To mitigate flood risks, governments have established many policies and plans and tried to implement efficiently them. But there is a limitation that they have not reflected a variety of neighborhoods’ characteristics. This study’s results give a significant implication to complement the existing policies, especially in Korea. According to Korea’s Natural Hazards Management Act, local governments should establish Comprehensive Flood and Storm Management Plans. The plans include structural (dam, building enhancement et al) and non-structural (land use regulation, land acquisition et al) strategies. When establishing and implementing the plans, however, local governments do not consider socioeconomic characteristics of the local areas. Local governments should establish mitigation policies and pre-disaster recovery plan that reflect various needs according to neighborhoods’ socioeocnomics characters. These efforts help to manage consistently, respond immediately and rehabilitate sustainedly various neighborhoods. The local governments’ these comprehensive efforts through collaboration with other agencies can help minimize the exposure of low-income people to flood risks. The success rate of programs will depend on citizens’ consciousness of the threat of floods and the importance of mitigation in the repeatedly flooded areas. It may be necessary for planners to establish education programs to inform citizens of the general threat of floods in the locality and the importance of regulating such areas.

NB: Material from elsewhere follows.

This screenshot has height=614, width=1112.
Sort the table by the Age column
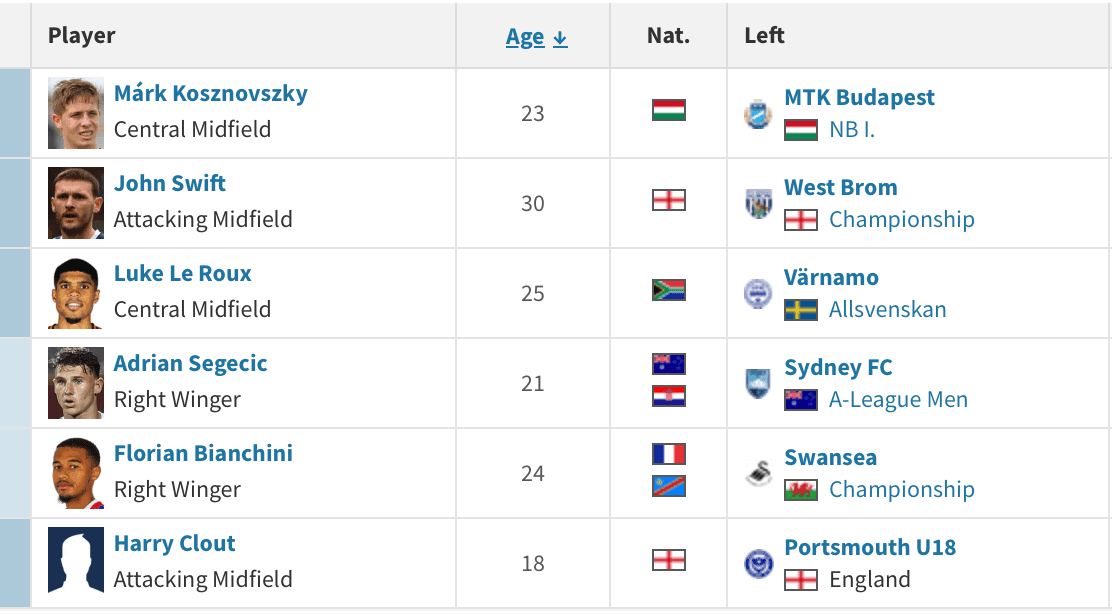[x=525, y=36]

This study has some limitations in explaining the relationship between neighborhoods’ income and flood risks. First, the mismatch between floodplain data and census block groups makes it difficult for planners and policy makers to obtain the real number of low-income people in floodplains and to better understand the relationship between floodplains and low-income people. A parcel-wise analysis method can produce more precise results to confirm these relationships. However, parcel level data including household income or property value is difficult to obtain. Secondly, the presently available data are somewhat outdated. Floodplain data from FEMA are not frequently updated even though floodplains have changed over time. Thus, the results of analyses using these data can be different from the real situation. Nevertheless, this paper’s findings clearly show that significant numbers of low-income people are exposed to floods in many cities.